◆ PASSAGE SHOWN
Did you know that water is important for your Adrenal Glands as well as your overall health?
Last week I wrote my first post on my Adrenal Fatigue. The past week has been a mixture of sleep disturbances, physical symptoms (body aches, muscle tenderness and pain, leg cramps and more), brain fog, distraction and more. As I learn more about my symptoms and how they relate to adrenal fatigue (and realize how long this has been going on and slowly escualting), I want to reach out and share with you all what I'm learning. I'm realizing how many of us (especially stressed out moms in this day and age) probably have at least a very mild case of adrenal fatigue. My case is more severe only because I never recognized it for what it is and never knew I had the power to make things better! I hope I can help you avoid getting to this extreme!
I made a chart a few weeks ago- during one of my worst week for symptoms to make a 'baseline' so I can keep track of my progress and, hopefully, have a visual to show me that progress is being made. This way, on days like today when I am dragging, feeling so exhausted for no obvious reason (I actually slept well last night) and my body is aching, I can look at these charts and at least be grateful it's not as bad as it was a month ago and remind myself that adrenal fatigue has it's ups and downs even on the road to recovery. I probably should have included dehydration...
Other than extensive book reading and other online sources, I'm consulting a wonderful professional homeopath and a health coach regarding my condition. I'm actually doing quite a number of things to heal my adrenals as well as tackle some long time digestive issues and learn about the genetic mutations I have and how they affect my health thanks to a recent genetic test I took through 23andme, including the MTHFR mutation (I actually have two).
Increasing Water Intake
Probably one of the most important things in my health that I'm addressing is my water intake. I have never been one to automatically drink water every day. In past years I have seriously been lucky to get 8 oz in on most days (with EFFORT) and not much else (other than years and years ago when drinking Pepsi was to me like breathing. But alas, I haven't had a pepsi in over 12 years- though the craving is still there.
I actually started tackling this issue about 2 months ago, before the adrenal fatigue diagnosis. So now I'm realizing even more, I NEED to take care of myself and one of the ways to do that is staying hydrated. I do drink water. It's pretty much the only thing I do drink these days other than an occasional cup of coffee, tea (many varieties), and a smoothie here and there. However, getting more than 8-16 ounces in a day is a chore for me. I can honestly go a whole day without drinking anything and have it not even cross my mind. So making sure I get my current goal of 70 ounces a day is no easy task!
When I started my journey on learning to drink more water, my health coach suggested reading a book about water. A book about water is not exactly my dream book- you know me, I love a good fiction book so a book about water seemed, uh, boring? But it was a good idea. While I already knew that water is important and that I needed to make some water habit changes, just making myself read 2-3 pages a day just helped keep my mind on water and the need. I did learn some things too. The book I read was Water for Health, for Healing , for Life by F. Batmanghelidj, M.D. (link in photo on left)
Water is important and I'll probably write more on this topic again, but the important thing for you to take from this today is that truly you NEED to drink about half your body weight in ounces of water EVERY DAY (i.e. If you weigh 100 pounds, you should drink 50 ounces of water each day). And yes, it really does need to be WATER. Coffee, tea, Pepsi or juice doesn't cut it! Coffee and tea and soda actually act as diuretics. This means they stimulate the kidneys to produce more urine which then depletes the body's fluid reserves.

◆ DIRECTIONS FOR THIS TASK
Write out the adrenal fatigue post word for word, starting with "Other than extensive" and going on through "actually have two).".

◆ PROVIDED RECORDS
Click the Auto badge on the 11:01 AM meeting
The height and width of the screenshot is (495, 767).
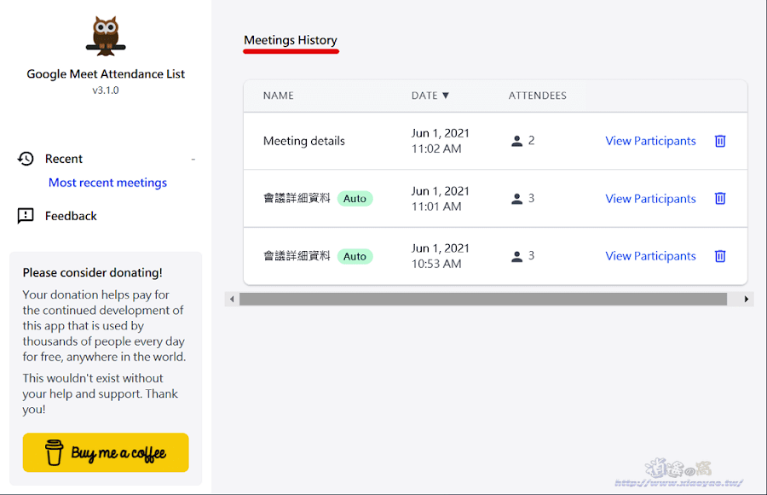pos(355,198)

...

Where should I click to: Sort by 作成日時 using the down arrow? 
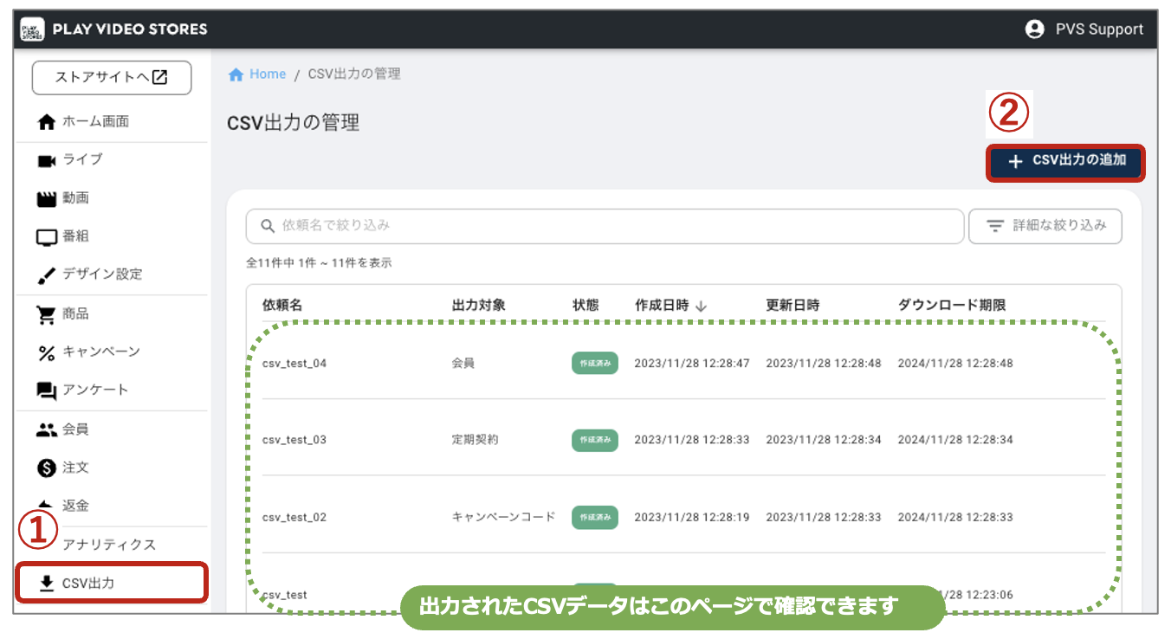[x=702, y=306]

◆ ANSWER TO THIS PROBLEM
Other than extensive book reading and other online sources, I'm consulting a wonderful professional homeopath and a health coach regarding my condition. I'm actually doing quite a number of things to heal my adrenals as well as tackle some long time digestive issues and learn about the genetic mutations I have and how they affect my health thanks to a recent genetic test I took through 23andme, including the MTHFR mutation (I actually have two).